THE RECORDS
###

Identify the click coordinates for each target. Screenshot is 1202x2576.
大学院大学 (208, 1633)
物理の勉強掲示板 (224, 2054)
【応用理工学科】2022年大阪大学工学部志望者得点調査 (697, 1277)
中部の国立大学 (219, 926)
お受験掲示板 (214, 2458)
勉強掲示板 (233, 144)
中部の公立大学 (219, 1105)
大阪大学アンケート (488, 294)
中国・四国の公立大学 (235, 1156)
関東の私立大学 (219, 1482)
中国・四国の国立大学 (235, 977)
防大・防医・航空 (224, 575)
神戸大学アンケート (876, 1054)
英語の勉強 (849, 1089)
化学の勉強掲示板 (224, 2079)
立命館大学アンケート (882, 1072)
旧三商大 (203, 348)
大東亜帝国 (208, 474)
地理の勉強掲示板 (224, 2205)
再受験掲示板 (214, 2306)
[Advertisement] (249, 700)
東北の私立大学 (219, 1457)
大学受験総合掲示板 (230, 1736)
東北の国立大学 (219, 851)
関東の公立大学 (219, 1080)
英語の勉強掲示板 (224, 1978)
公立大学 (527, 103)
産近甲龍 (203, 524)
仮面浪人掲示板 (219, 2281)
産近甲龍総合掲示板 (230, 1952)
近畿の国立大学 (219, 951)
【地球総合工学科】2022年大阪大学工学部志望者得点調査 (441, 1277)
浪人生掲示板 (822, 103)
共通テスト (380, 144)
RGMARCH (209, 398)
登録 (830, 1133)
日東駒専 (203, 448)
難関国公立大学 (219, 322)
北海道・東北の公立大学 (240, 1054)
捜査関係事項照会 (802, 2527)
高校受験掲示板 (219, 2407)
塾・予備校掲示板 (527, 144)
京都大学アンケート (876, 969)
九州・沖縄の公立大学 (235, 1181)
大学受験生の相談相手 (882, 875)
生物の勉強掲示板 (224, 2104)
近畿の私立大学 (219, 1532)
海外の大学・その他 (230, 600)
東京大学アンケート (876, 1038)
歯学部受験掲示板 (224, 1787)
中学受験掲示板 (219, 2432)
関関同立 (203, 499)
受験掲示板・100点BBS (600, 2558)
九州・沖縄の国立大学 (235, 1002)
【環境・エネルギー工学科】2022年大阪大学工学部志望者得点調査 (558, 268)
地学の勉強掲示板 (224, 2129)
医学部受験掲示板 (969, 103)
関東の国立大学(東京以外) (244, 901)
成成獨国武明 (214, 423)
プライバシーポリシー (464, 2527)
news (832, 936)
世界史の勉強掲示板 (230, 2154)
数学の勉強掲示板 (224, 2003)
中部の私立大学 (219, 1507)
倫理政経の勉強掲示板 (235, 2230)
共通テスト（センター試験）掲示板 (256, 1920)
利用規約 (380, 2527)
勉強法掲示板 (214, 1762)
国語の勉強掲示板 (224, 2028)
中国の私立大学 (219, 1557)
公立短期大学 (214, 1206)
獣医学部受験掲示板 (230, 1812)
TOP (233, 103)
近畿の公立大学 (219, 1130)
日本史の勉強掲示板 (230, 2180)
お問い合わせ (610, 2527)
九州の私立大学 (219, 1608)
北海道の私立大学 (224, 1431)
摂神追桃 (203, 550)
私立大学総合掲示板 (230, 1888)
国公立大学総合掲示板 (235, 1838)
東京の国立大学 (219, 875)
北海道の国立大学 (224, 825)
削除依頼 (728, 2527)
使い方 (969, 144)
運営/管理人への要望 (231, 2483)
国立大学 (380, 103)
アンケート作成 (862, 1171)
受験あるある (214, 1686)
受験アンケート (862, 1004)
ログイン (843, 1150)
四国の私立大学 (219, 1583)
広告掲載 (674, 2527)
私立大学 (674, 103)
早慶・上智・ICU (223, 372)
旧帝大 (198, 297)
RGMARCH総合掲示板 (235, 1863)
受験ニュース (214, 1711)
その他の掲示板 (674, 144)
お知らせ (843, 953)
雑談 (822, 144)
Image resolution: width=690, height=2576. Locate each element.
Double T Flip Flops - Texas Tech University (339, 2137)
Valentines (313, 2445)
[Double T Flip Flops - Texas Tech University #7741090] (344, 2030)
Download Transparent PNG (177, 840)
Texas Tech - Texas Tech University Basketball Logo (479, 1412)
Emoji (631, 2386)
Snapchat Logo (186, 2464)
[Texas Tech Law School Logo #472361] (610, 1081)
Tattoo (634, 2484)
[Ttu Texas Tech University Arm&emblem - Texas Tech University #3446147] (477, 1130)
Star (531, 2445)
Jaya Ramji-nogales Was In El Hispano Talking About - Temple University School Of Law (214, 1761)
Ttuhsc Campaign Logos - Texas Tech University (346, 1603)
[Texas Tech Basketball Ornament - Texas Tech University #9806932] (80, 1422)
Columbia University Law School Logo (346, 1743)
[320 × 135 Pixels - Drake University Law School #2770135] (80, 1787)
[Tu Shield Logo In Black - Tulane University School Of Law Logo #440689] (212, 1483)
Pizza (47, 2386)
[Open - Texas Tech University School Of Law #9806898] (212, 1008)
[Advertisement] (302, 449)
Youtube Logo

###

WHAT IS EXPECTED
From the entries above, extract only the lines running from the one containing "関関同立 (203, 499)" through the one containing "運営/管理人への要望 (231, 2483)", inclusive.

RESULT FOR THIS EXERCISE
関関同立 (203, 499)
受験掲示板・100点BBS (600, 2558)
九州・沖縄の国立大学 (235, 1002)
【環境・エネルギー工学科】2022年大阪大学工学部志望者得点調査 (558, 268)
地学の勉強掲示板 (224, 2129)
医学部受験掲示板 (969, 103)
関東の国立大学(東京以外) (244, 901)
成成獨国武明 (214, 423)
プライバシーポリシー (464, 2527)
news (832, 936)
世界史の勉強掲示板 (230, 2154)
数学の勉強掲示板 (224, 2003)
中部の私立大学 (219, 1507)
倫理政経の勉強掲示板 (235, 2230)
共通テスト（センター試験）掲示板 (256, 1920)
利用規約 (380, 2527)
勉強法掲示板 (214, 1762)
国語の勉強掲示板 (224, 2028)
中国の私立大学 (219, 1557)
公立短期大学 (214, 1206)
獣医学部受験掲示板 (230, 1812)
TOP (233, 103)
近畿の公立大学 (219, 1130)
日本史の勉強掲示板 (230, 2180)
お問い合わせ (610, 2527)
九州の私立大学 (219, 1608)
北海道の私立大学 (224, 1431)
摂神追桃 (203, 550)
私立大学総合掲示板 (230, 1888)
国公立大学総合掲示板 (235, 1838)
東京の国立大学 (219, 875)
北海道の国立大学 (224, 825)
削除依頼 (728, 2527)
使い方 (969, 144)
運営/管理人への要望 (231, 2483)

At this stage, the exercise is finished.